Update: ‘Sweetest little city goat’ is now at a farm and safe after a Jefferson Park family and their neighbors took care of ‘Gerald’ for two days
by BRIAN NADIG
The story of a lost city goat has come to a happy conclusion as a group of Jefferson Park neighbors nursed “Gerald” back to health and sent him to a farm where he is now a family’s pet.
This story has taken several odd twists and turns, and initial reports had the approximately six-month-old goat described as a female, but that was incorrect, according to residents.
He was named Gerald by Rylie, the teenager who recently found him wandering along train tracks near her home and who was able to coax him off the tracks. Gerald then followed Rylie, an animal lover, to her home’s backyard near McVicker and Foster avenues.
A few days earlier Gerald had wandered into a manufacturer on Northwest Highway in Gladstone Park, and it was later returned presumably to his owners, who reportedly told workers that the goat is used for photography purposes and that he had escaped through a hole in a fence.
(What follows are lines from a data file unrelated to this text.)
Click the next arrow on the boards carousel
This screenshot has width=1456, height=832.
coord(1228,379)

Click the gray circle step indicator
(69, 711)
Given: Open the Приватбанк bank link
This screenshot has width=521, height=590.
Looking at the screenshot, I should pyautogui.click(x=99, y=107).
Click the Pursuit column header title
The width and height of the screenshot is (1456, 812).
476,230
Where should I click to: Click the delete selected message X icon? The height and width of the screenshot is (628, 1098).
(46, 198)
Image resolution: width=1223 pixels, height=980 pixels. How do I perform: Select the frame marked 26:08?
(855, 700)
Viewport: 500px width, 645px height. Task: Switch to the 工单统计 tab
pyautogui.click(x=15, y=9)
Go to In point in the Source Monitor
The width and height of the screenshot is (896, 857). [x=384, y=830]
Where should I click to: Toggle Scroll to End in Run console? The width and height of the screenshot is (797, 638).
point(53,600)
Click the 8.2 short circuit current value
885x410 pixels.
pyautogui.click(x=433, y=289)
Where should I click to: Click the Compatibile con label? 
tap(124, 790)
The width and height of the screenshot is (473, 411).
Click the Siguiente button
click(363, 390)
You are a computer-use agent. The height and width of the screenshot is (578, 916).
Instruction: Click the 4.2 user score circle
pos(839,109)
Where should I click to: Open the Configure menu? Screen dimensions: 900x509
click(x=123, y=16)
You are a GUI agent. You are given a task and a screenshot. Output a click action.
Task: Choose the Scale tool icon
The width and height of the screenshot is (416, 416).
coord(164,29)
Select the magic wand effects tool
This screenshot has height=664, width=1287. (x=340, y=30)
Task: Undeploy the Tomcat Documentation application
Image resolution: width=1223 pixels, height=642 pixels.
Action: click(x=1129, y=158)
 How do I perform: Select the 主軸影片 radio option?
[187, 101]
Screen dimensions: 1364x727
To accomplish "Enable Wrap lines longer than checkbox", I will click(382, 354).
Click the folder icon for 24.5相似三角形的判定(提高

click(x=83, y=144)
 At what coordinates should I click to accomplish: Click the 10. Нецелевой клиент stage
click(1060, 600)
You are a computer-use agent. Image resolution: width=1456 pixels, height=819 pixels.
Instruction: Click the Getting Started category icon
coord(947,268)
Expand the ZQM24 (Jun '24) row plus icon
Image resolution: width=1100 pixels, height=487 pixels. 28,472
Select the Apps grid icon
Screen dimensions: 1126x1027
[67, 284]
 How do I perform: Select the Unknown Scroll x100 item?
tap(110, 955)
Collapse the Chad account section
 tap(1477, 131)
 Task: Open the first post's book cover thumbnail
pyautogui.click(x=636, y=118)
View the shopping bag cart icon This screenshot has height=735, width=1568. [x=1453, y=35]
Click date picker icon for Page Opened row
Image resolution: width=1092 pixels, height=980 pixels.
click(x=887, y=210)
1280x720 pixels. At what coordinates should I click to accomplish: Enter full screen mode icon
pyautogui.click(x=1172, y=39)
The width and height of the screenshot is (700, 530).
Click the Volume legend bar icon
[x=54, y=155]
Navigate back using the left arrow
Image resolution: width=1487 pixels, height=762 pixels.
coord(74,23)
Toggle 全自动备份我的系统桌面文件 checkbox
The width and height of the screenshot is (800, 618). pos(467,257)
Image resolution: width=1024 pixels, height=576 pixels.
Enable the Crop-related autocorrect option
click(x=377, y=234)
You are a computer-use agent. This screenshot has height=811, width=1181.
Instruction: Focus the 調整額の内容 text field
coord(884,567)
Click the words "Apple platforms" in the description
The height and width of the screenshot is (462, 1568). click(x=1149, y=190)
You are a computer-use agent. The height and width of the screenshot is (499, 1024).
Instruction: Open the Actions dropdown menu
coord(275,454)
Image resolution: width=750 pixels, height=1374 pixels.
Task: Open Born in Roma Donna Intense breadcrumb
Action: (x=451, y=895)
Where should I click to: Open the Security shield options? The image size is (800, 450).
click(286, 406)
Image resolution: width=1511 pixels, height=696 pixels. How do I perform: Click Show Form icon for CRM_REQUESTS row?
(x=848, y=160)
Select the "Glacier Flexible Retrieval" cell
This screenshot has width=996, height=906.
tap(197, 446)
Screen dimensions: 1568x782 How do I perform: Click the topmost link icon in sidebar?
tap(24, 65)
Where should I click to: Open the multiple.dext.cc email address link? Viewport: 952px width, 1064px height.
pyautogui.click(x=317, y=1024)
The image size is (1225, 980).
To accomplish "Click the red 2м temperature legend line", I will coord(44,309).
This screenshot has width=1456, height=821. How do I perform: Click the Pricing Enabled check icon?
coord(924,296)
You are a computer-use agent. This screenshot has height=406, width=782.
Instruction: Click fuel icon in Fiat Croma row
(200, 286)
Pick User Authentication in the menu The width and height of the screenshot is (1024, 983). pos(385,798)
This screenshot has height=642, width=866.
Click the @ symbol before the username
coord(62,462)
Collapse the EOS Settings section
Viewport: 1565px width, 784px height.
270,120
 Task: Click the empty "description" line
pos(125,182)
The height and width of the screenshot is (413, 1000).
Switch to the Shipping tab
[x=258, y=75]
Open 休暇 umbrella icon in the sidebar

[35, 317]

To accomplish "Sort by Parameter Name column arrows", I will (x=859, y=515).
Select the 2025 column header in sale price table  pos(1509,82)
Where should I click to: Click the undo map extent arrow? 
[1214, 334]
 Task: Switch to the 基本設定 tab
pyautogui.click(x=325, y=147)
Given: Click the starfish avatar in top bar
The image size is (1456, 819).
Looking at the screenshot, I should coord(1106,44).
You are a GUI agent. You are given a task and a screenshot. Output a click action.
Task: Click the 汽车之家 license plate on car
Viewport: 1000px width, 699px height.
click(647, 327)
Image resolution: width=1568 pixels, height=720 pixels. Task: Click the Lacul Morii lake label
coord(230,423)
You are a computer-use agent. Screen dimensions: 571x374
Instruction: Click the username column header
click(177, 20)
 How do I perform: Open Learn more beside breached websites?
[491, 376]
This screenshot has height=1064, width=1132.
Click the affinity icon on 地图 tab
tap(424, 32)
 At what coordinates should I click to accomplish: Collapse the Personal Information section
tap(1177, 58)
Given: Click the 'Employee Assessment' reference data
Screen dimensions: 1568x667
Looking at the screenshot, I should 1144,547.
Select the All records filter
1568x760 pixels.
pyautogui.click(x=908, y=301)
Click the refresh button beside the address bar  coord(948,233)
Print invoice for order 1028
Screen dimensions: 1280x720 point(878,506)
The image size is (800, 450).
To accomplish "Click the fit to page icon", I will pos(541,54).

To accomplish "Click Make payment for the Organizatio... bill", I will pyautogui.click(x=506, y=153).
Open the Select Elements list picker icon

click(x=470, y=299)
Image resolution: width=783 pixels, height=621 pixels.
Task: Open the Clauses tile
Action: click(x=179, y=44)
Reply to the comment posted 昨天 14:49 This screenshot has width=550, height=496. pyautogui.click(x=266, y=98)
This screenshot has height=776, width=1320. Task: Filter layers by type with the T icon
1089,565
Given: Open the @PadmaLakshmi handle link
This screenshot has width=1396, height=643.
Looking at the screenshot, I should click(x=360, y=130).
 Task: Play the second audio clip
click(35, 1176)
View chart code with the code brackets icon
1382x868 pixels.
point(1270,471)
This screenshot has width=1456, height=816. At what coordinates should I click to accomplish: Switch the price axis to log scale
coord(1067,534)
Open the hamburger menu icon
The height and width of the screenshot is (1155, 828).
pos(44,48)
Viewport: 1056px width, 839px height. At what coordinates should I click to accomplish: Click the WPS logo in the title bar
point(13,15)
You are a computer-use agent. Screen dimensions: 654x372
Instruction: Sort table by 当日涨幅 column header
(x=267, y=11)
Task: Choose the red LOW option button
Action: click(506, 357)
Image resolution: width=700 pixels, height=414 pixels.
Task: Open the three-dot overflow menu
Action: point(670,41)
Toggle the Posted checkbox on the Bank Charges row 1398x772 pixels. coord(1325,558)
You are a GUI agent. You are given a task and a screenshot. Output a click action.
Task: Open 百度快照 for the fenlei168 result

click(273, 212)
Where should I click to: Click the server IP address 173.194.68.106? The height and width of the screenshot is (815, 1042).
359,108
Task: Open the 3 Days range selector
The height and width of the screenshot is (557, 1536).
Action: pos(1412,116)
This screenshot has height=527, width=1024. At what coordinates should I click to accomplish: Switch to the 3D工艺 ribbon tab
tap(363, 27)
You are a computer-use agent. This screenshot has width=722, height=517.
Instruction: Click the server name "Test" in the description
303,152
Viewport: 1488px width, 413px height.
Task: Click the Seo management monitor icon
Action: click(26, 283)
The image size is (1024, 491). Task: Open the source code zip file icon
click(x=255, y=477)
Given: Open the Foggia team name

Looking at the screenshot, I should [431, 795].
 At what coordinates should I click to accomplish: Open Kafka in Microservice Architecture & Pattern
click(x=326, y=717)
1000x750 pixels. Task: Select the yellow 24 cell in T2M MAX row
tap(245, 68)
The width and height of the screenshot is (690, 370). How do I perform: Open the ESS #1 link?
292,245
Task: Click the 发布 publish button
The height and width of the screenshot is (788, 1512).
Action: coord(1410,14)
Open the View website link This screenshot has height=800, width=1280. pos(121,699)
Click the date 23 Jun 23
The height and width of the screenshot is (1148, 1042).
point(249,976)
However, for whatever reason there were reports several days later of the same goat near the Austin-Foster Playlot Park.
Rylie’s mom said that Gerald became “instantly attached” to the family and that neighbors provided “good advice and medicine” for Gerald, who seemed under the weather. “It was a group effort,” she said.
“He was so good with people and other pets,” she said. “He had to be around other people a lot. You could tell.”
The livestock tag on Gerald matched the one on the goat at the manufacturer, but a search using the number on the USDA Web site came up empty, according to Rylie’s mom.
“After cleaning numerous goat pebbles and mopping the floors fifty million times, we finally said goodbye and happy days ahead to Gerald. (A neighbor had) a friend with a farm, and they are willing to take Gerald,” the mom said.